WHAT IS REQUIRED ▸ When a line below contains the word "table", copy that line.

EXERCISE INPUTS ▸
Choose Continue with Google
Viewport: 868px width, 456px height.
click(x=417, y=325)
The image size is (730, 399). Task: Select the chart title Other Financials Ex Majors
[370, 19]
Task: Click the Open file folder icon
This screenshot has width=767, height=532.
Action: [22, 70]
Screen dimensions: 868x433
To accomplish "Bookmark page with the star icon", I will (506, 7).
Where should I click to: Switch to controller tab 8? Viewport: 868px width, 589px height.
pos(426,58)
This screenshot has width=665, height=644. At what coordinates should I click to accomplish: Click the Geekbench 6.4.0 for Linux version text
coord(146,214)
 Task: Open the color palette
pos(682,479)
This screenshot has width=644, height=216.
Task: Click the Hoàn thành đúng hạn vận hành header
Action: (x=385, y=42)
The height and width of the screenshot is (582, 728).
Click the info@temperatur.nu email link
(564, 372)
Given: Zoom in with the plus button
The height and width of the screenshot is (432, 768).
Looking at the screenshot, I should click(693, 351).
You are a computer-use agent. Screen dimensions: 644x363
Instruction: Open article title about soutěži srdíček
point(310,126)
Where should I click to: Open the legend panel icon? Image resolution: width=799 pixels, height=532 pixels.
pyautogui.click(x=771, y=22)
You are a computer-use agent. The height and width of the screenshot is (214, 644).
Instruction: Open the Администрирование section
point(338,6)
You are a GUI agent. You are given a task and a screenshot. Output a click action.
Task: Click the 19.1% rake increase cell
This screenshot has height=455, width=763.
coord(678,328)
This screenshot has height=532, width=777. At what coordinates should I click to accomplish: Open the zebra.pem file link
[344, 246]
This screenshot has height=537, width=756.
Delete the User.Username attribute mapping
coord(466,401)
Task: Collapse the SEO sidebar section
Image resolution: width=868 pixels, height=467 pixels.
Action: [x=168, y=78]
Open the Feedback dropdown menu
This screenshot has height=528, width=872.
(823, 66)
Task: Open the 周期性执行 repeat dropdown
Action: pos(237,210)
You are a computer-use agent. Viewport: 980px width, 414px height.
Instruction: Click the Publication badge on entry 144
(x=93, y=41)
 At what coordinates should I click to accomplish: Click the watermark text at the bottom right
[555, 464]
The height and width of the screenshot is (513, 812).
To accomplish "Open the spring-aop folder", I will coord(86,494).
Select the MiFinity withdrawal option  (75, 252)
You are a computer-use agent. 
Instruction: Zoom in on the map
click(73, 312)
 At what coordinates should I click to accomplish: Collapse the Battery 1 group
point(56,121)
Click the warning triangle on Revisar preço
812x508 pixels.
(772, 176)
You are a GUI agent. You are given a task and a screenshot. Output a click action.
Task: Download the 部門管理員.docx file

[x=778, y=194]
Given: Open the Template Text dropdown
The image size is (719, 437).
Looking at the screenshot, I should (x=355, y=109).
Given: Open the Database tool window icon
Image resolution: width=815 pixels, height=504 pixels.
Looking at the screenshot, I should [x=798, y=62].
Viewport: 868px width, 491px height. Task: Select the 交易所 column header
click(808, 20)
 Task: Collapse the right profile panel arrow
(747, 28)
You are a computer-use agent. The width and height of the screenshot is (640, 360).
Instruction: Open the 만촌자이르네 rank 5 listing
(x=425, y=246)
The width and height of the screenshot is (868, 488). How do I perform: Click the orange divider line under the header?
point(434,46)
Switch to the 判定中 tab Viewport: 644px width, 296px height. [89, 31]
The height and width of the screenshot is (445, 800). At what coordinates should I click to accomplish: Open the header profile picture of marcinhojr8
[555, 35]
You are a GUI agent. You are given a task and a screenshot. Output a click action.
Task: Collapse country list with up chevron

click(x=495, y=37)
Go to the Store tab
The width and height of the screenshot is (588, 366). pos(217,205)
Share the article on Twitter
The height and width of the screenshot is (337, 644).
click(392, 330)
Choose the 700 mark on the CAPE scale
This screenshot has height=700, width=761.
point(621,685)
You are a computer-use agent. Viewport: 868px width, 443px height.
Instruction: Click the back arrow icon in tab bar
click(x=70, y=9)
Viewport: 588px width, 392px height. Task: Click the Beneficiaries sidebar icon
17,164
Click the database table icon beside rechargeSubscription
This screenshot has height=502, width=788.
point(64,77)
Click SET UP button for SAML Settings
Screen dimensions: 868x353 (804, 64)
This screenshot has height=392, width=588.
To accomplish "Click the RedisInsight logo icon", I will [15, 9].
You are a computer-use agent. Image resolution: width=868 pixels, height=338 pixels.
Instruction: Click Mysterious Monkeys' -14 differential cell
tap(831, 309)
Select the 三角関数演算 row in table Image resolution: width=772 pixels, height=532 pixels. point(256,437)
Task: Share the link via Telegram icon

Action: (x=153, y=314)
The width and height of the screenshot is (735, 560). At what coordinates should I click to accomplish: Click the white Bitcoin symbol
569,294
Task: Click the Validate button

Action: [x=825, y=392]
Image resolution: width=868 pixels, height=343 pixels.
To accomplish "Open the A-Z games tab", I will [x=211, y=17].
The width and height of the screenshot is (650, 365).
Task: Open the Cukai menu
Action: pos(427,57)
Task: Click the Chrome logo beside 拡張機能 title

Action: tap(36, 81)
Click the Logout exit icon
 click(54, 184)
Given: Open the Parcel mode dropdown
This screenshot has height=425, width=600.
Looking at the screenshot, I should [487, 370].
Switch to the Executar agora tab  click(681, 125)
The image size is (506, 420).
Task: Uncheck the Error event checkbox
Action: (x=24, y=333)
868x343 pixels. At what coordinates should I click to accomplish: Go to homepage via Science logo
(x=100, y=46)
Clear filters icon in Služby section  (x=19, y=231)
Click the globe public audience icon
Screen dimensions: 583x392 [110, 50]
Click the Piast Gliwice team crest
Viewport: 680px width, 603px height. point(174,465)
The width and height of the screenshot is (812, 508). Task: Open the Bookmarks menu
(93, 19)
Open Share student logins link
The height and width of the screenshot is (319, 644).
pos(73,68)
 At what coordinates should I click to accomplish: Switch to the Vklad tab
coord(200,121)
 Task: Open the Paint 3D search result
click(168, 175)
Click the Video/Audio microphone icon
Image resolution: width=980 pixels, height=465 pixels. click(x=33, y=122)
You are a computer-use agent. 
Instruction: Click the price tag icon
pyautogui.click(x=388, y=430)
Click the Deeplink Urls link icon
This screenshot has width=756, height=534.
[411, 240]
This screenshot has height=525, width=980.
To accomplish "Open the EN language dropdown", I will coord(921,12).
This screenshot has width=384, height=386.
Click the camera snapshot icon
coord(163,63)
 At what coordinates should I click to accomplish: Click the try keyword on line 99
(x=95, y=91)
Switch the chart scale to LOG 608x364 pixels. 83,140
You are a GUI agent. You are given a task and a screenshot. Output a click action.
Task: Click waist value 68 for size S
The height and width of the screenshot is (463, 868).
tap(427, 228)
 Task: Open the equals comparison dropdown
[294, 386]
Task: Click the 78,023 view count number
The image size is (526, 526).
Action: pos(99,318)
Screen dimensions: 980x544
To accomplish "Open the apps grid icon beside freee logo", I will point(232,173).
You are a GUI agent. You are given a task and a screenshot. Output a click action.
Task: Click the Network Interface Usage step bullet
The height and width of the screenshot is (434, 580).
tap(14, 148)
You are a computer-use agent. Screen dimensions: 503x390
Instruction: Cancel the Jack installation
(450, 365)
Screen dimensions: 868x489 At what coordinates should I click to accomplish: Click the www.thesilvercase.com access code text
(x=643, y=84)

WRITTEN ANSWER ▸
Click the database table icon beside rechargeSubscription
Select the 三角関数演算 row in table Image resolution: width=772 pixels, height=532 pixels. point(256,437)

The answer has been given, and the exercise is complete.